Bear in mind that rents in Victoria increased 27% from July, 2020 to July, 2021 after increasing 15% from July, 2019 to July, 2020, a compound rate of growth over that 2-year period of 46%. In 2021, one in five dollars spent in BC was spent on rent, almost three times more than was spent on healthcare and social assistance.
Canada's corporate tax rate was 50.9% in 1981. By 2012, it had been slashed to 26.1%, where it has remained ever since. The marginal tax rate for extremely wealthy people was more than 70% from 1950 to 1970. It was slashed, too, to less than 50% by the year 2000. In 1940, the highest marginal tax rate in Canada was more than 90%.

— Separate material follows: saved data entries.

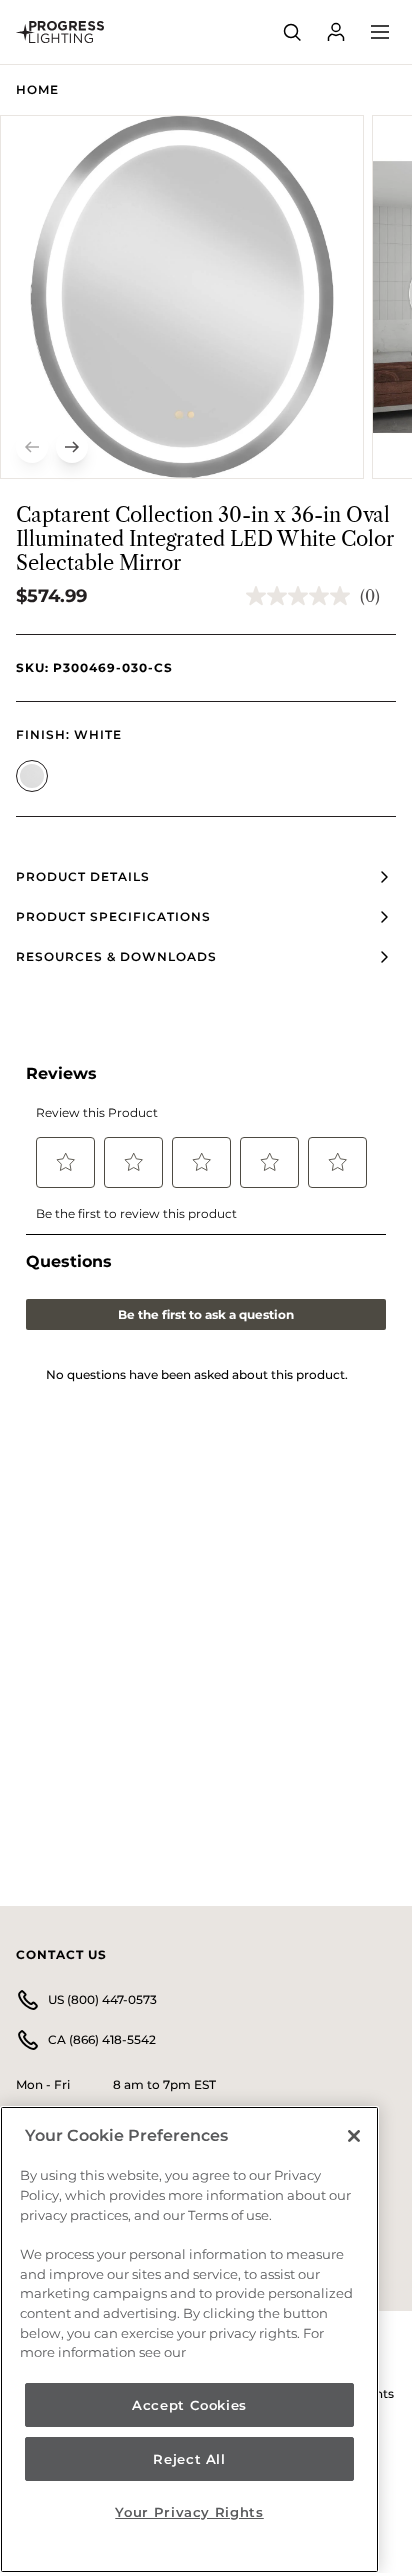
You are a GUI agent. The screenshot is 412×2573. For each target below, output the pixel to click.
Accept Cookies (189, 2405)
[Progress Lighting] (60, 32)
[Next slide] (72, 447)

Regulations that had constrained profiteering prior to 1980 have been steadily rolled back, and federal dollars mandated in 1957 to cover 50% of provincial and territorial healthcare costs were replaced in 1977 with accounting gimmicks that have resulted in chronic understaffing, overwork, burnout, and early retirement ever since, not to mention inadequate numbers of future healthcare professionals trained to serve a growing, aging population.
Meanwhile, public financing for purpose-built affordable workforce rental housing, which constructed more than 20,000 units per year throughout the 1970s and 1980s, ground almost to a halt in 1994.
All of these policy changes favoring corporations and Canada's richest households at everybody else's expense were made deliberately to redistribute Canada's wealth from the bottom to the top of the net-worth pyramid. Predictably, this resulted in the people most in need having access to the least.
All of these policies can be reversed.